Qualcuno scova nicchie confortevoli, si ferma in piazzola, tira su la tenda e lascia correre gli altri. Qualcuno desiste del tutto, qualcuno si adatta alle condizioni di viaggio, il cibo scarseggia, se ne fa una ragione e prova nuovi sapori. Le nascite sono le benvenute, ha preso dai genitori alcuni caratteri di adattabilità poi, si sa, gli adolescenti rivendicano autonomia e tracciano un nuovo percorso.

Nei giochi infiniti di specie che arrivano e se ne vanno, mi pare di scorgere uno zio lontano. Abita in Africa, ma lui non lo sa che si chiama così, il battesimo è successivo. Zio Homo ha già un bel cervello, artigiano ormai raffinato, sa fare utensili e gli piace viaggiare. L’Africa è troppo piccola, meglio spostarsi e mica di poco! Prova ad oriente e verso nord, incontra altri parenti con cui fa chiassose riunioni in famiglia.

La fronte si appiattisce, scopre che gli riesce di aggrottare le sopracciglia, sembra che gli altri della tribù vicina rispondano con favore alla sua faccia che fa le smorfie, piace alle altre … persone? Ma sì, adesso te lo concedo, ormai sei diventato grande, sei Homo e sei Sapiens. Però sei rimasto da solo nel tuo genere e hai capito che la chiave è imparare.

Ancora dentro di me affiorano residui di un che di grossolano, di “primitivo” ci siamo abituati a dire, noi discendenti dall’aria saputella che guardiamo con atteggiamento talvolta sprezzante ai nostri antenati soprattutto se neanderthalensis (ma anche loro erano artisti, adesso lo sappiamo).

La medaglia d’oro in realtà non ci serve, veniamo dalla Terra, emergiamo da quel turbine che chiamiamo vita, da un’effervescenza che non smette di creare.

Per secoli anzi millenni mi hanno raccontato storie di creazione, ma temo di essere caduta in un malinteso. Ho preso alla lettera ciò che invece avrei dovuto ritenere come intuizione. Mi ritrovo occidentale cristiana, mi hanno detto che il libro di Genesi narra l’inizio, ma mi sento a disagio. Siamo sicuri che quegli antichi sapienti ci tenessero tanto a fare la cronaca di eventi nascosti nel tempo remoto di cui non sapevano nulla? Forse il loro intento era un altro.

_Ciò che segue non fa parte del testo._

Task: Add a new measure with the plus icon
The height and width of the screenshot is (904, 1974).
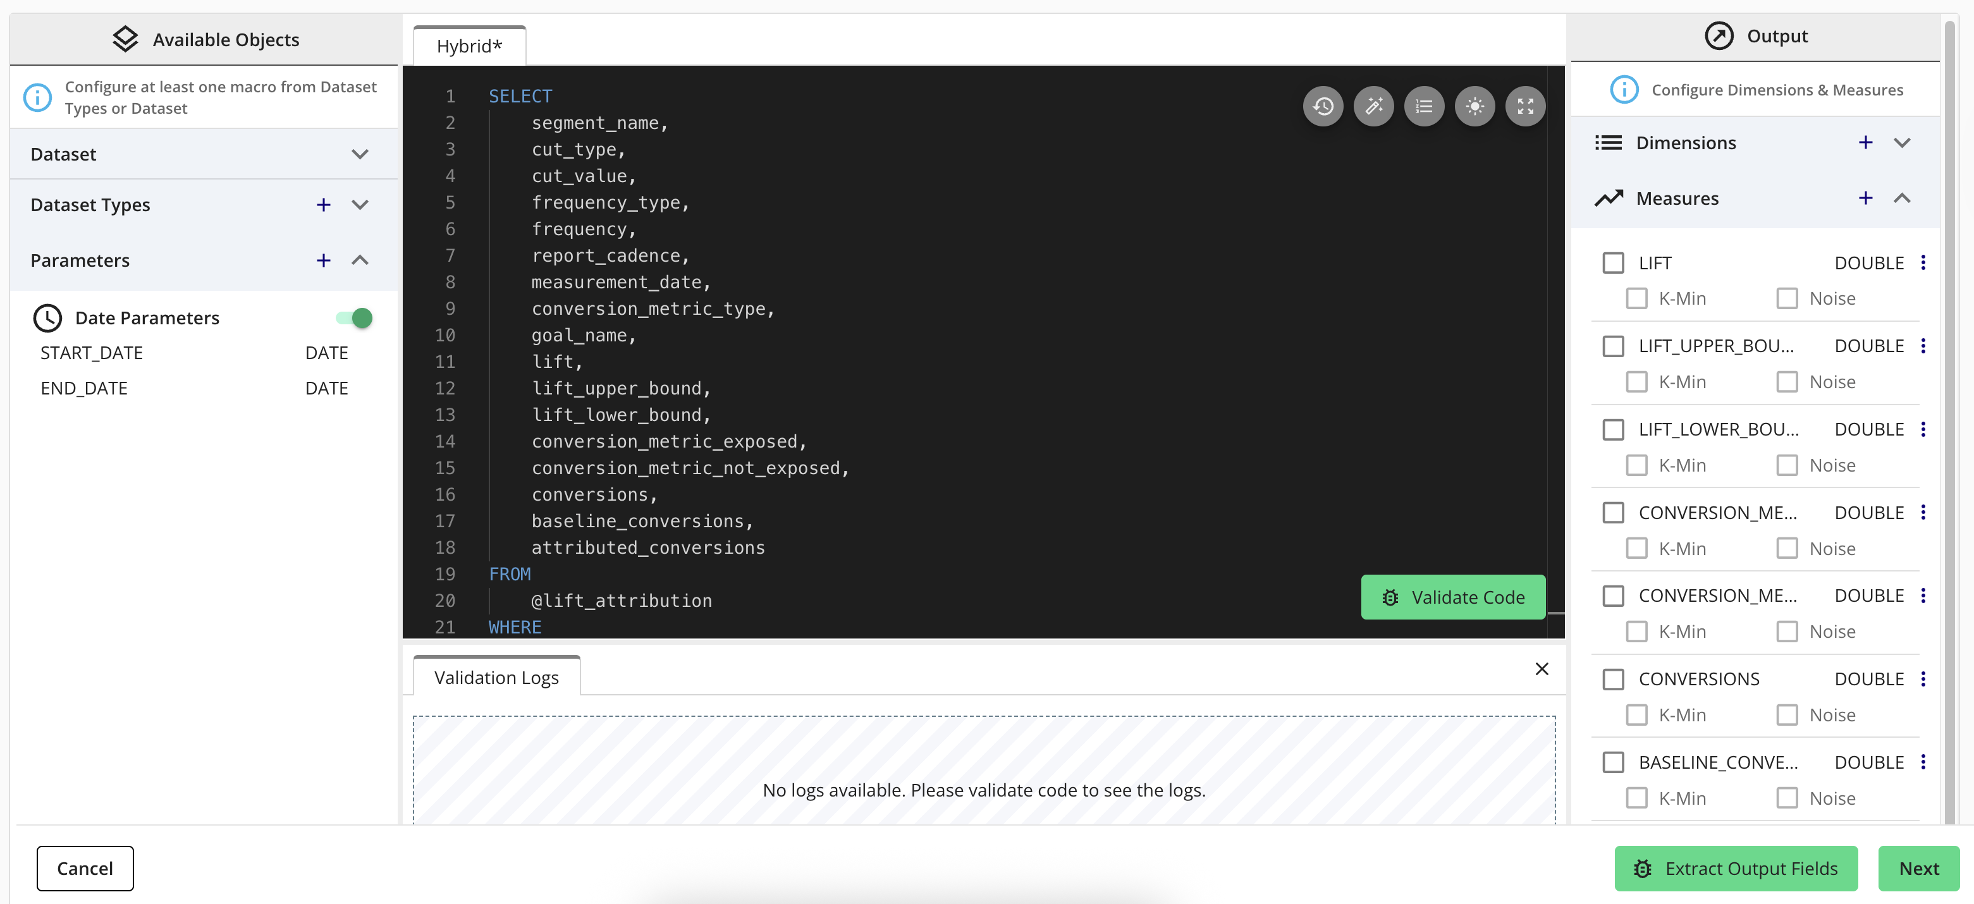Action: (x=1865, y=198)
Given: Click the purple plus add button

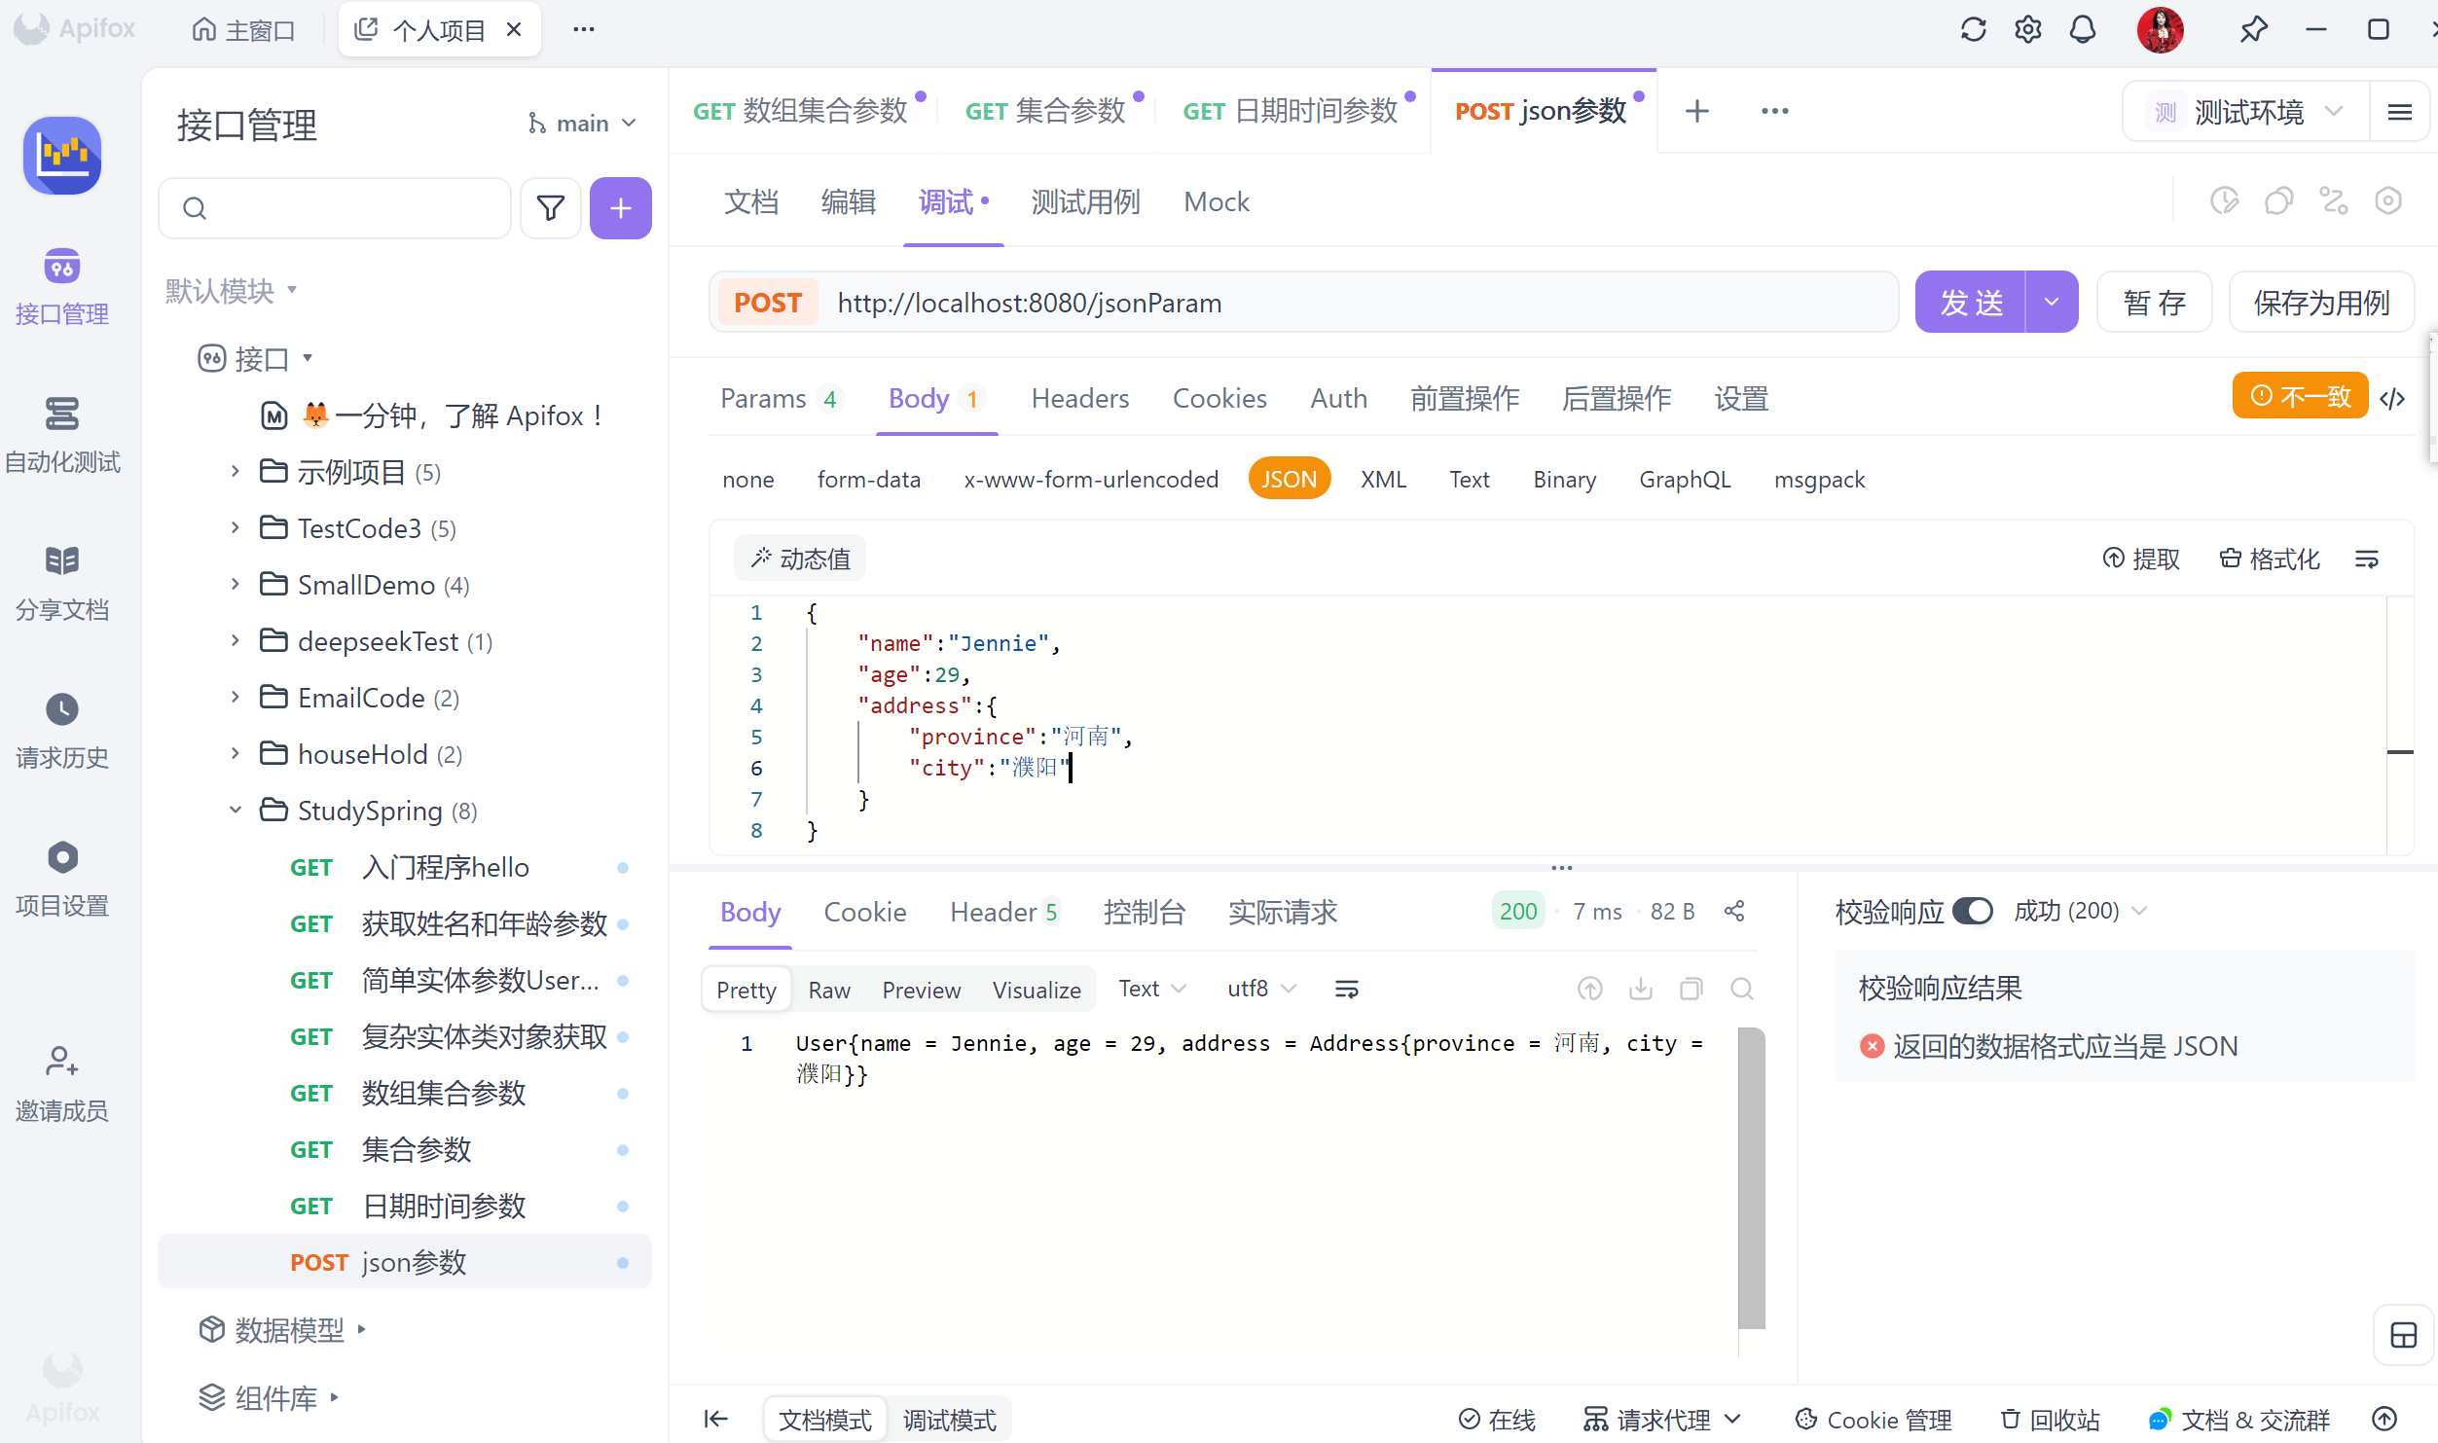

Lasciamo alla scienza il compito di risalire ai primordi, la corteccia prefrontale che si è evoluta in noi ci ha fatto il regalo di renderci capaci di ragionamenti sofisticati e abbiamo messo in piedi un bel sistema di indagine che diciamo metodo scientifico.

Con questo metodo posso sperare di andare all’inizio, il mio, quello di specie e quello del mondo. Ma poi ho bisogno di origine, di sorgente che zampilla di cui trovo traccia nelle chiazze umide che scopro nel fondo, nel mio profondo; quelle piccole gocce lasciano intendere che dentro di me c’è spazio per Altro-da-me che si fa strada, mi chiama, mi cerca, quell’Altro-da-me che mi fa luce per farmi brillare del suo chiarore riflesso.

Quegli antichi sapienti di Genesi lo avevano intuito e hanno provato a dirmi qualcosa di più su di me a partire dalle loro inquietudini. Che sono anche le mie.

Porto dentro il mio sangue la storia terrestre dello zio lontano, la nostra terrestrità condivisa con tutte le forme di vita: è un legame non rinnegabile, di cui sono fiera, figlia di Terra. Eppure non è tutto qui, Cielo reclama la sua paternità su di me. E gliela riconosco. La mia autocoscienza ascolta la sua voce che mi dice ancora di nuovo chi sono. Mi guida fuori dalla schiavitù dell’Egitto, ma per ora la terra promessa si può solo guardare dalla cima del monte. Prima devo attraversare il deserto, il sole che picchia, l’arsura che incolla la gola. Ma c’è la manna, pane quotidiano che nutre donato da Cielo, c’è il lavoro dell’uomo che sale da Terra. Il deserto è abitato da bestie feroci e da angeli, astuzia e mitezza per navigare questo mondo di cui sento l’appartenenza fin nelle viscere, di cui per vocazione mi faccio custode.

Terra mi chiede accoglienza di ciò che sono, Cielo mi attrae verso orizzonti più larghi, perché io distenda ogni cellula e mi abbandoni al respiro che apre gli alveoli e spalanca i polmoni.

Da questo connubio di fango e di spirito, che si sono promessi fedeltà eterna, io sono vita che crea nuova vita, ogni volta che non rinnego la Terra e mi affido al Cielo.